After my webcast story post, a professional webcasting coach contacted me and asked if he can talk about the experience. We had a insightful talk yesterday.
What I described, and what we do in the webcast, and it’s also true for the early webinars - was like agile development. Now in reflection, that’s what we did, although I did not notice that at the time.
We experimented, assessed what we did, and then tried to improve, usually on a weekly basis. It’s not that we’ve always succeeded (I can count a few disasters on the way) but we kept doing the thinking. In fact, the decision to cancel the webinars and explore a new path, was part of that cycle. (The original intent of the webinars was to increase our audience, and engage them. What happened is that we got a small dedicated team of people who got in every week. That was cool, but not what we wanted, so we canned them).
It’s funny that I needed someone to tell me that, but sometimes you need someone to show you the way.

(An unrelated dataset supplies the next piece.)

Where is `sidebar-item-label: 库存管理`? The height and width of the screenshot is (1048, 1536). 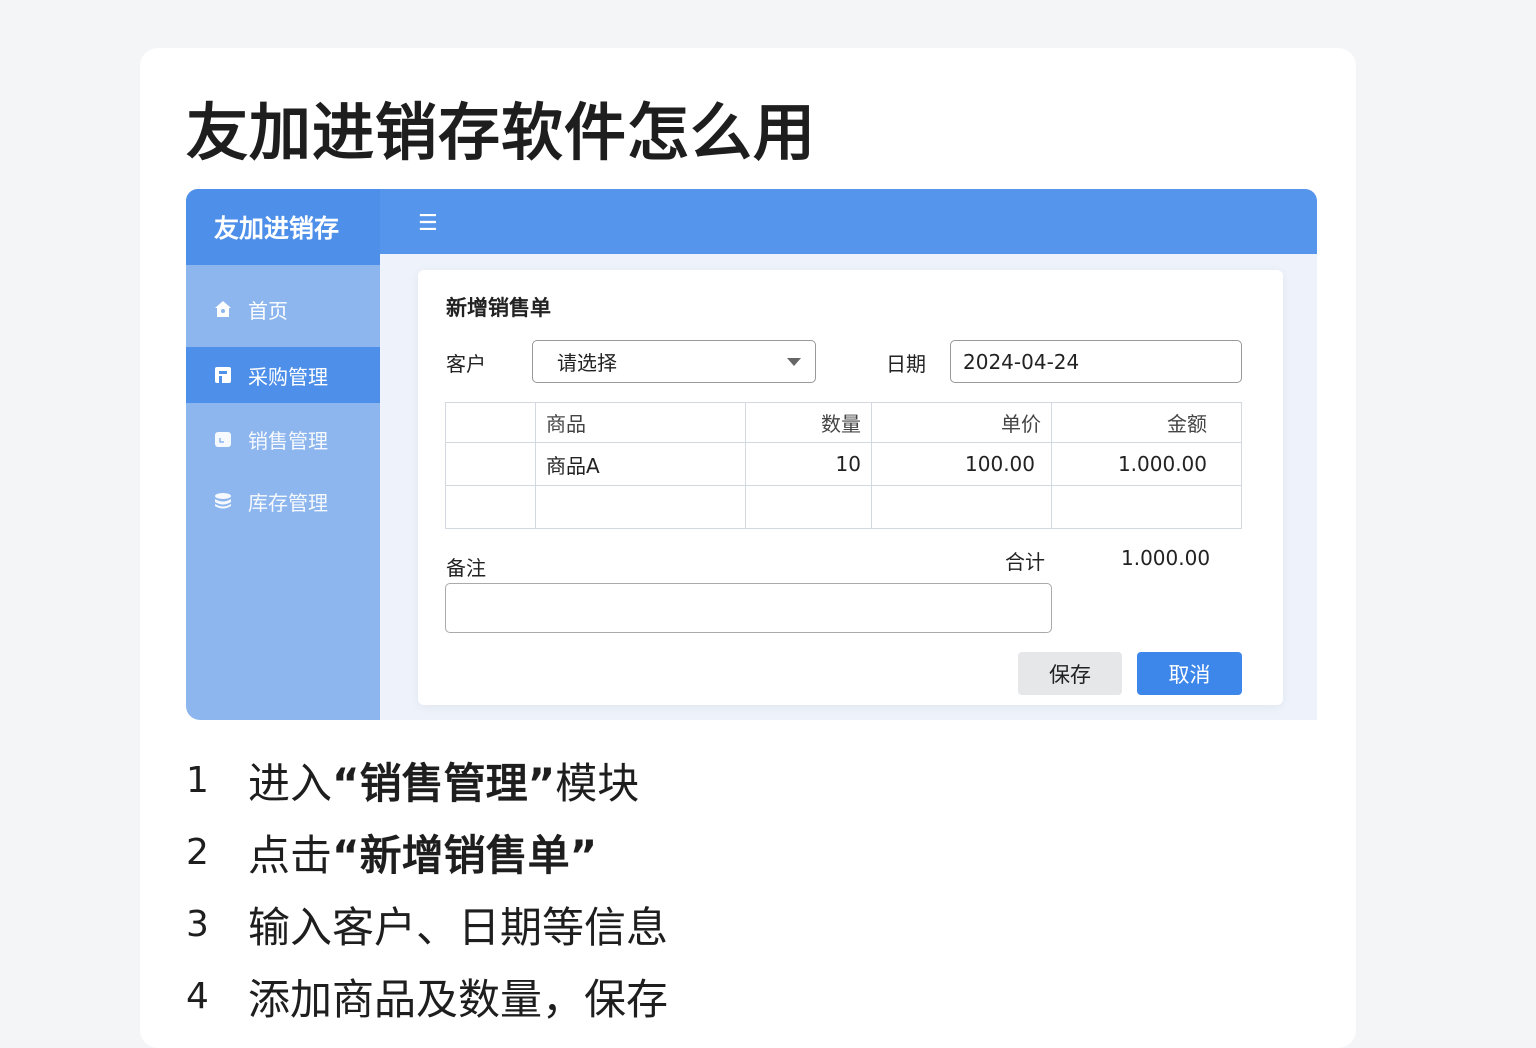
sidebar-item-label: 库存管理 is located at coordinates (288, 502).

During the talk I’ve gone back and revisited what we did, what we measured, what was interesting. It was interesting to do a postmortem for the entire experience (both webinars and webcasts) – I could actually see similarities between the processes that I didn’t before. For example, seeing that technical stuff works and attracts, but to a limit.
The key idea here is that: Our audience gives us his time. If we want them to stay, we need to make it worth it. Information they can get anywhere. We need to give them something special.
And once I figure what this something is, I’ll tell you.